Всех воспитанников по успехам и поведению поделили на два разряда: в первый — лучших, во второй — остальных. Свидетельство об окончании Лицея, выданное Пушкину.
Александр Пушкин значился по второму разряду с
маленьким чином коллежского секретаря. Он не огорчился, потому что был
равнодушен к службе. И на вопросы товарищей, доволен ли он, ответил
стихами, которые так и назывались: «Товарищам».

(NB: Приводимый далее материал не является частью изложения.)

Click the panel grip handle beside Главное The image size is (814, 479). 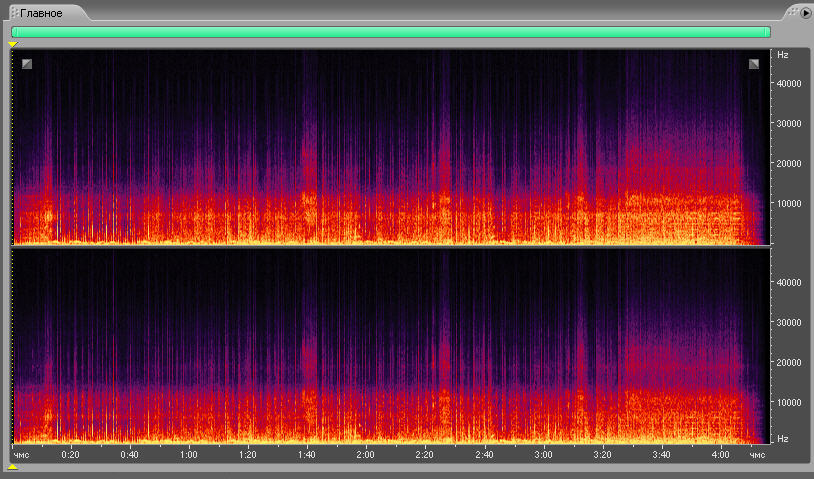pos(14,13)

Промчались годы заточенья;
Недолго, мирные друзья,
Нам видеть кров уединенья.
И Царскосельские поля.
Разлука ждет Нас у порогу,
Зовет нас дальний света шум,
И каждый смотрит на дорогу
С волненьем гордых, юных дум.
Иной, под кивер спрятав ум,
Уже в воинственном наряде
Гусарской саблею махнул —
В крещенской — утренней прохладе
Красиво мерзнет на параде,
А греться едет в караул;
Другой, рожденный быть вельможей,
Не честь, а почести любя,
У плута знатного в прихожей
Покорным плутом зрит себя;
Лишь я, судьбе во всем послушный,
Счастливой лени верный сын,
Душой беспечный, равнодушный,
Я тихо задремал один…
Равны мне писаря, уланы,
Равны законы, кивера,
Не рвусь я грудью в капитаны
И не ползу в ассесора;
Друзья! немного снисхожденья —
Оставьте красный мне колпак…
Лицейская наградная медаль.
Красный колпак, фригийская шапочка, — головной убор
граждан времен Французской революции — символизировал вольность,
поэтическую свободу. Пушкин выбрал этот путь. Его влекло нечто большее,
чем чины и деньги.
Великим быть желаю,
Люблю России честь,
Я много обещаю —
Исполню ли? Бог весть!
С такими мыслями выходил он из Царскосельского Лицея…
Последнее торжественное собрание перед разлукой —
выпускной лицейский акт — состоялось 9 июня, через восемь дней после
окончания экзаменов.
К огорчению Энгельгардта, все было тихо и скромно, без австрийского и прусского королей и иностранных князей.
Собрались в актовом зале. Явился царь в
сопровождении одного лишь Голицына. Энгельгардт сказал речь. Куницын
прочитал отчет Конференции. Голицын «по старшинству выпуска» представил
окончивших «его величеству». Царь раздал награды — медали, похвальные
листы.
На лицевой стороне лицейской медали изображены были
«принадлежности наук и словесности»: сова — символ мудрости, лира,
свиток и венки — лавровый и дубовый. Над ними надпись: «Для общей
пользы».
Царь сделал воспитанникам «отеческое наставление», затем запели хором «Прощальную песнь».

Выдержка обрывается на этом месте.